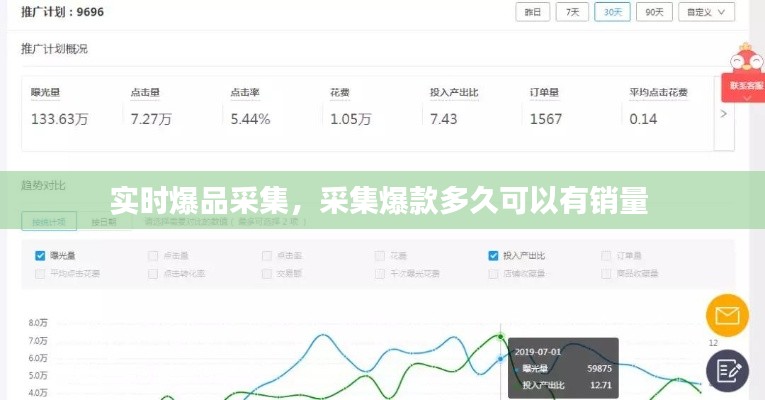Image resolution: width=765 pixels, height=400 pixels.
Task: Uncheck the 曝光量 checkbox
Action: click(x=40, y=255)

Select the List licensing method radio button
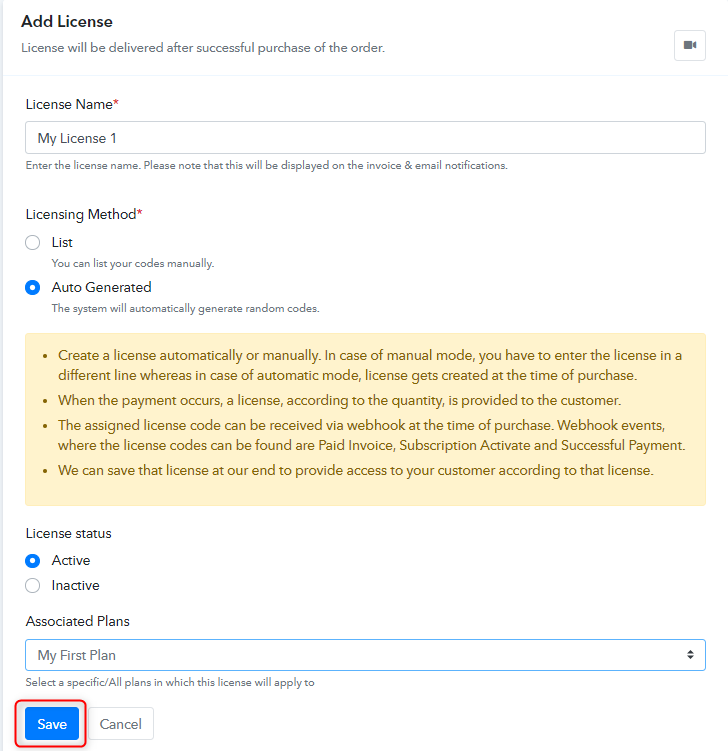pyautogui.click(x=33, y=242)
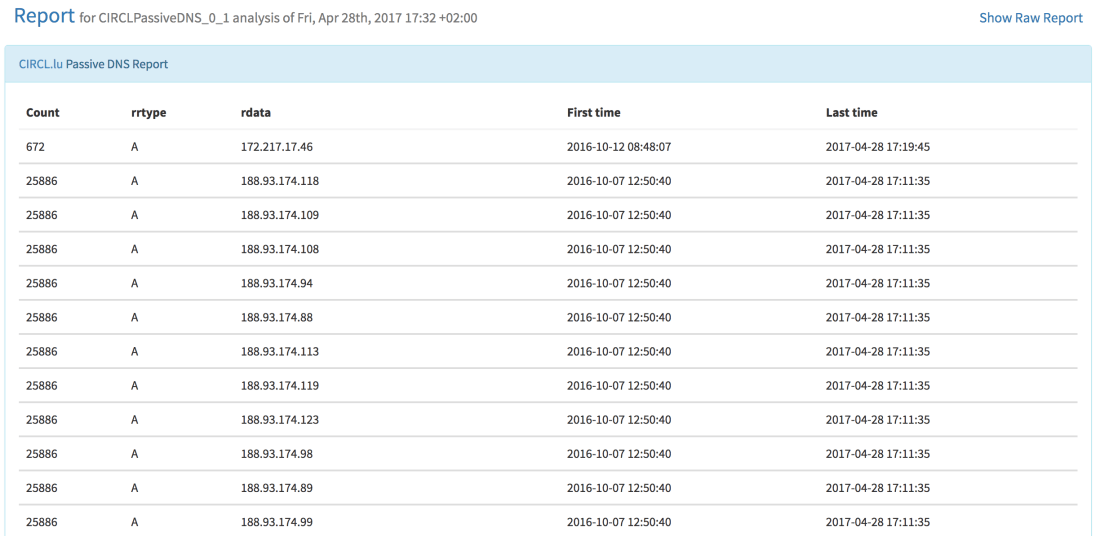The height and width of the screenshot is (536, 1100).
Task: Click the First time column header
Action: tap(593, 113)
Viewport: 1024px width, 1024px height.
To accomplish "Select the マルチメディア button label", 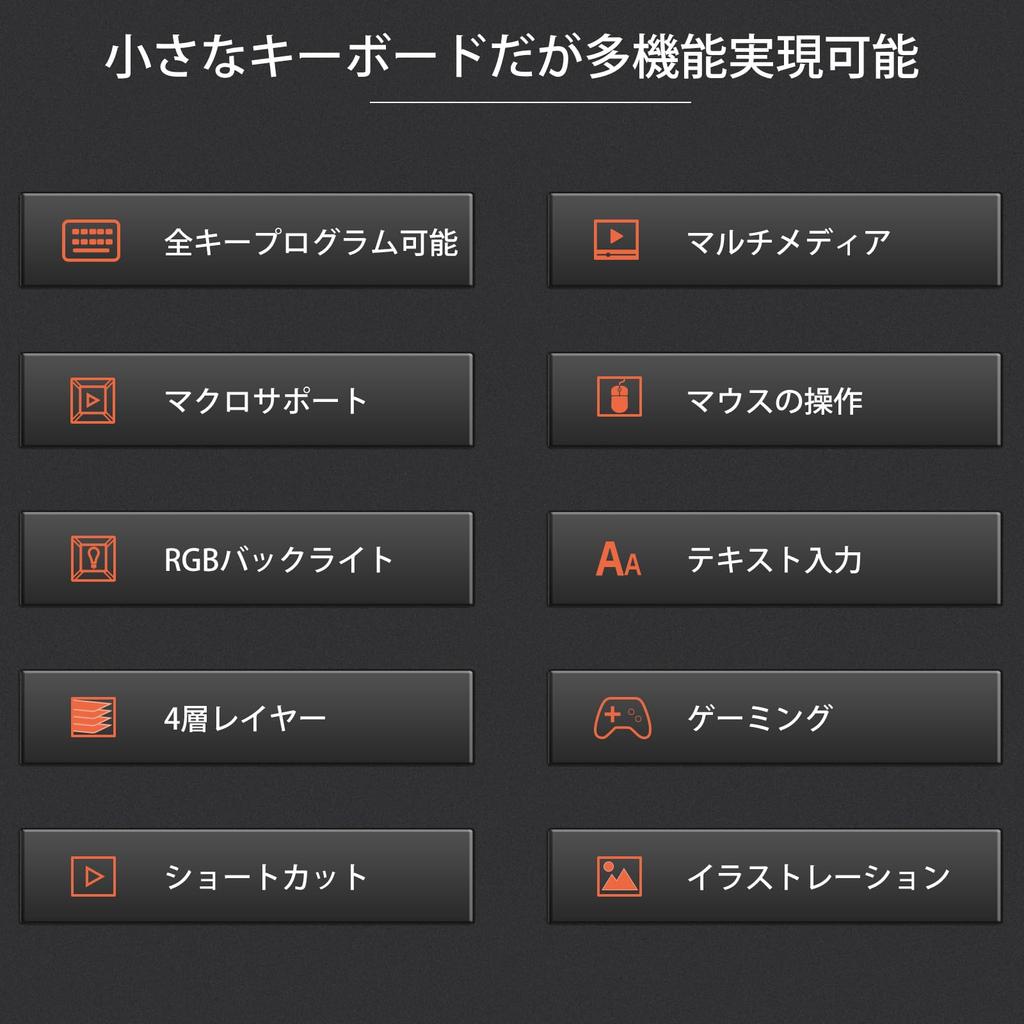I will 788,242.
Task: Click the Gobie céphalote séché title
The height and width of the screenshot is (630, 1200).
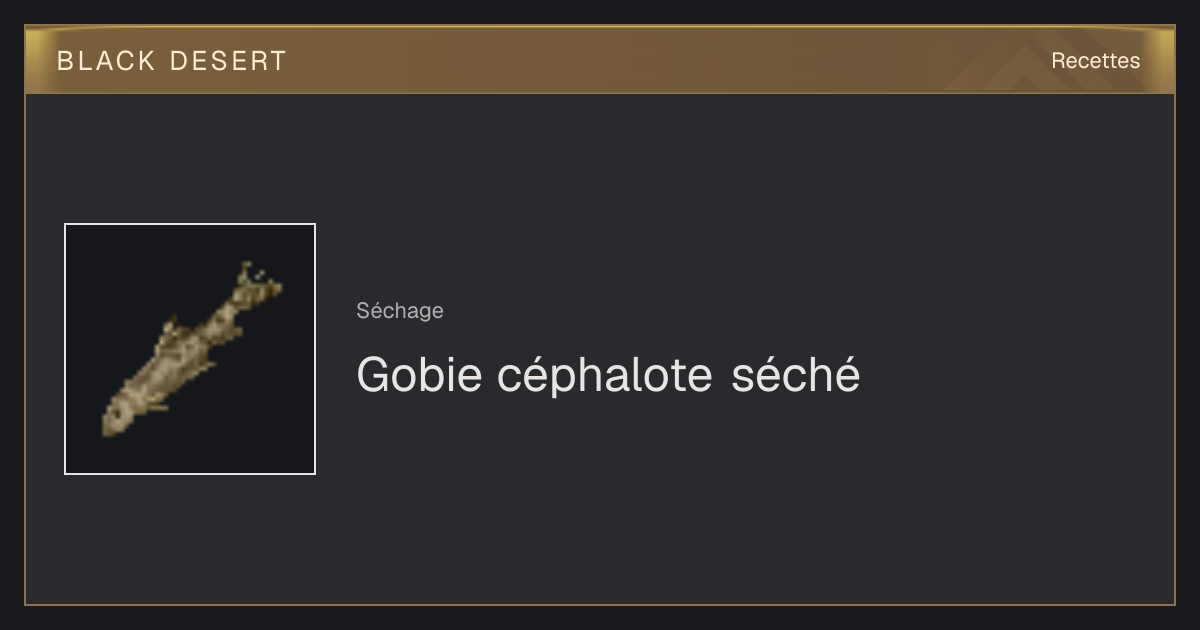Action: tap(608, 376)
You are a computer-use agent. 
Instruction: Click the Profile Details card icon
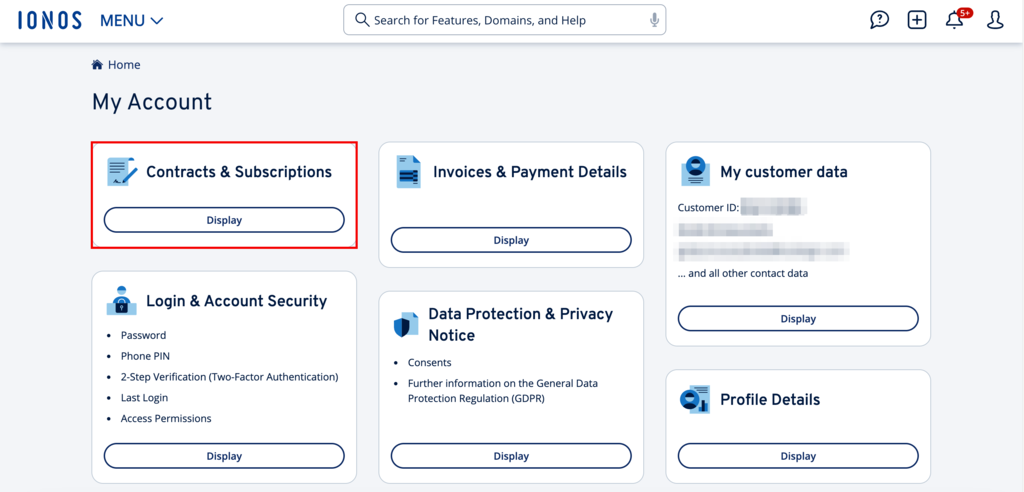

WORK INSTRUCTION: From the line containing "The height and width of the screenshot is (630, 1200)." to the last line of the entries, output every line exactly as written, but leave out the pictures.

EXERCISE SOLUTION:
The height and width of the screenshot is (630, 1200).
Action: tap(608, 376)
You are a computer-use agent. 
Instruction: Click the Profile Details card icon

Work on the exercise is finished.